-- WHAT THE TASK REQUIRES --
As the lines appear below, please set them down exactly, starting at the first and finishing with the one containing "Given: Click the ellipsis below the DOM() box".

---------- DATA TO PROCESS

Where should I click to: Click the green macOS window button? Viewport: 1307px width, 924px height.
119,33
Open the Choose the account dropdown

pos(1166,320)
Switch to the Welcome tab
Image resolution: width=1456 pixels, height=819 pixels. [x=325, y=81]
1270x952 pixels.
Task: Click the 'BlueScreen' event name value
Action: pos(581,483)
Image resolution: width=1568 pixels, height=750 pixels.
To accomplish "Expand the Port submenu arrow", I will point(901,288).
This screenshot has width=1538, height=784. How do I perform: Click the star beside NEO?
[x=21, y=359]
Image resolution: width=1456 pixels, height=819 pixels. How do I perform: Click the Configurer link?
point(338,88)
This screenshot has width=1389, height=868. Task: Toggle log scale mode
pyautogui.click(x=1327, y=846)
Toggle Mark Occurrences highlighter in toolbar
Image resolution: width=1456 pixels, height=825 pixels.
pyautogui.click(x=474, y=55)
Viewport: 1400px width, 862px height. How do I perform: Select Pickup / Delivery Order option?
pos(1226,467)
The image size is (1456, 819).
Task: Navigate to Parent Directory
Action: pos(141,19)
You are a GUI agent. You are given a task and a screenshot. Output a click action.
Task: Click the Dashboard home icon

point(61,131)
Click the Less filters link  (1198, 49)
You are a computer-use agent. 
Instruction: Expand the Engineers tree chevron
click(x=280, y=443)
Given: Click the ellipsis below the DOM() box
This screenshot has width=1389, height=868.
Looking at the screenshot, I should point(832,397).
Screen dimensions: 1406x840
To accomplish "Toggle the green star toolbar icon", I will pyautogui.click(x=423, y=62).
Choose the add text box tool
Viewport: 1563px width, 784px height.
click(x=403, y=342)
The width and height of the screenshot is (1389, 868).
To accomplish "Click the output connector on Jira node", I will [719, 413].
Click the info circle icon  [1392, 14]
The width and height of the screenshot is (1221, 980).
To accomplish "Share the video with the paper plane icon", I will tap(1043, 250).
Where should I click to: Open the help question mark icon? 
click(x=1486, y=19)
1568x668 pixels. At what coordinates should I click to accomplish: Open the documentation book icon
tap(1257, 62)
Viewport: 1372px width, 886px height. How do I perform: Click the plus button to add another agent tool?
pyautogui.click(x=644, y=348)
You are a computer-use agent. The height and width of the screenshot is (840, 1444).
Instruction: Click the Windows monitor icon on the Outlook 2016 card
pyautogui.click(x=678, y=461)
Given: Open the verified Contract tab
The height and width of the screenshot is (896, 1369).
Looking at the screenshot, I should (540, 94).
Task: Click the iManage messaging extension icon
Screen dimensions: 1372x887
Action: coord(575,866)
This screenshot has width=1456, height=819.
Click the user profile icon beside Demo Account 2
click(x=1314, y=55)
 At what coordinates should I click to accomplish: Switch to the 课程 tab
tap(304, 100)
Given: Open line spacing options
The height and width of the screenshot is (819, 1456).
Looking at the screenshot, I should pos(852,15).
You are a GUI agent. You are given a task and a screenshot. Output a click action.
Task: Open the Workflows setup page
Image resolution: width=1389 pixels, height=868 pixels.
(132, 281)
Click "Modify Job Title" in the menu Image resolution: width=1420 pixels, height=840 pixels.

--------------------

-- EXERCISE SOLUTION --
Where should I click to: Click the green macOS window button? Viewport: 1307px width, 924px height.
119,33
Open the Choose the account dropdown

pos(1166,320)
Switch to the Welcome tab
Image resolution: width=1456 pixels, height=819 pixels. [x=325, y=81]
1270x952 pixels.
Task: Click the 'BlueScreen' event name value
Action: pos(581,483)
Image resolution: width=1568 pixels, height=750 pixels.
To accomplish "Expand the Port submenu arrow", I will point(901,288).
This screenshot has width=1538, height=784. How do I perform: Click the star beside NEO?
[x=21, y=359]
Image resolution: width=1456 pixels, height=819 pixels. How do I perform: Click the Configurer link?
point(338,88)
This screenshot has width=1389, height=868. Task: Toggle log scale mode
pyautogui.click(x=1327, y=846)
Toggle Mark Occurrences highlighter in toolbar
Image resolution: width=1456 pixels, height=825 pixels.
pyautogui.click(x=474, y=55)
Viewport: 1400px width, 862px height. How do I perform: Select Pickup / Delivery Order option?
pos(1226,467)
The image size is (1456, 819).
Task: Navigate to Parent Directory
Action: pos(141,19)
You are a GUI agent. You are given a task and a screenshot. Output a click action.
Task: Click the Dashboard home icon

point(61,131)
Click the Less filters link  (1198, 49)
You are a computer-use agent. 
Instruction: Expand the Engineers tree chevron
click(x=280, y=443)
Given: Click the ellipsis below the DOM() box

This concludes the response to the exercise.